BEGIN Information provided

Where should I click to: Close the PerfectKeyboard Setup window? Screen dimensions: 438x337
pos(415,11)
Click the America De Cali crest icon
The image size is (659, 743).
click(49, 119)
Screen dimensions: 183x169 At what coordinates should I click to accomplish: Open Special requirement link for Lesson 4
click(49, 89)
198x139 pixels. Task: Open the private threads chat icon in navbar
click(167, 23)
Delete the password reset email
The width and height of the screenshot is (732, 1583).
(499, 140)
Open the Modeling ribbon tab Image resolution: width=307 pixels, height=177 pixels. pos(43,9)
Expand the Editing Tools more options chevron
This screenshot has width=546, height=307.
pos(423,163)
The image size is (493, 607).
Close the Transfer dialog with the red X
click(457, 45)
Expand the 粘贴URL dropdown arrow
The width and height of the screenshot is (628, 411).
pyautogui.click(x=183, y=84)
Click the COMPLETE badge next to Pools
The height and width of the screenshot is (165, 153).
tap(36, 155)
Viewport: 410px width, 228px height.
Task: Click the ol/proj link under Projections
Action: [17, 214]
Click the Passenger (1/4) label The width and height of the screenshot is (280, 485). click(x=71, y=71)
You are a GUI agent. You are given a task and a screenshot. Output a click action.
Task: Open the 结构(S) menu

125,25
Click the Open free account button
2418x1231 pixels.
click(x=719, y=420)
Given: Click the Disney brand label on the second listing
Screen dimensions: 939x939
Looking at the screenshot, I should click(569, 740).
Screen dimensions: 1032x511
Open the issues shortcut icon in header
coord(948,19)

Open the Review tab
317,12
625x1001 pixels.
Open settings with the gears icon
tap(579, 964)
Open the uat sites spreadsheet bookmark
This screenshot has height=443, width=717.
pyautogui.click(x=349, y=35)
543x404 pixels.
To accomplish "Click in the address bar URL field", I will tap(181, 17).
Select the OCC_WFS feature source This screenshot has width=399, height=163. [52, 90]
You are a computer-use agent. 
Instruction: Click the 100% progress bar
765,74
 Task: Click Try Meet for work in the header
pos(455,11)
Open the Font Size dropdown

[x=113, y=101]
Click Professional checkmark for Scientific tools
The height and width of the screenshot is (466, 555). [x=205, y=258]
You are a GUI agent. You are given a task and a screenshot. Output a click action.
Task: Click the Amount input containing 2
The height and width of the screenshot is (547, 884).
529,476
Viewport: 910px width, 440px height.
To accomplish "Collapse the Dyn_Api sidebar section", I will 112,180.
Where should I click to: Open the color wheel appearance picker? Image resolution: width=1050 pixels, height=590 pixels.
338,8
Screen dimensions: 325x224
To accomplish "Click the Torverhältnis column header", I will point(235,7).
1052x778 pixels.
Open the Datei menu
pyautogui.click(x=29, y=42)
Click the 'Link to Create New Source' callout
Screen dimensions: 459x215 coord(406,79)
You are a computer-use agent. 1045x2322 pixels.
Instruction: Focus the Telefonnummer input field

END Information provided

What needs to be done - Each line containing the word "input" needs to be copied from the data above.

Expected output -
Task: Click the Amount input containing 2
Instruction: Focus the Telefonnummer input field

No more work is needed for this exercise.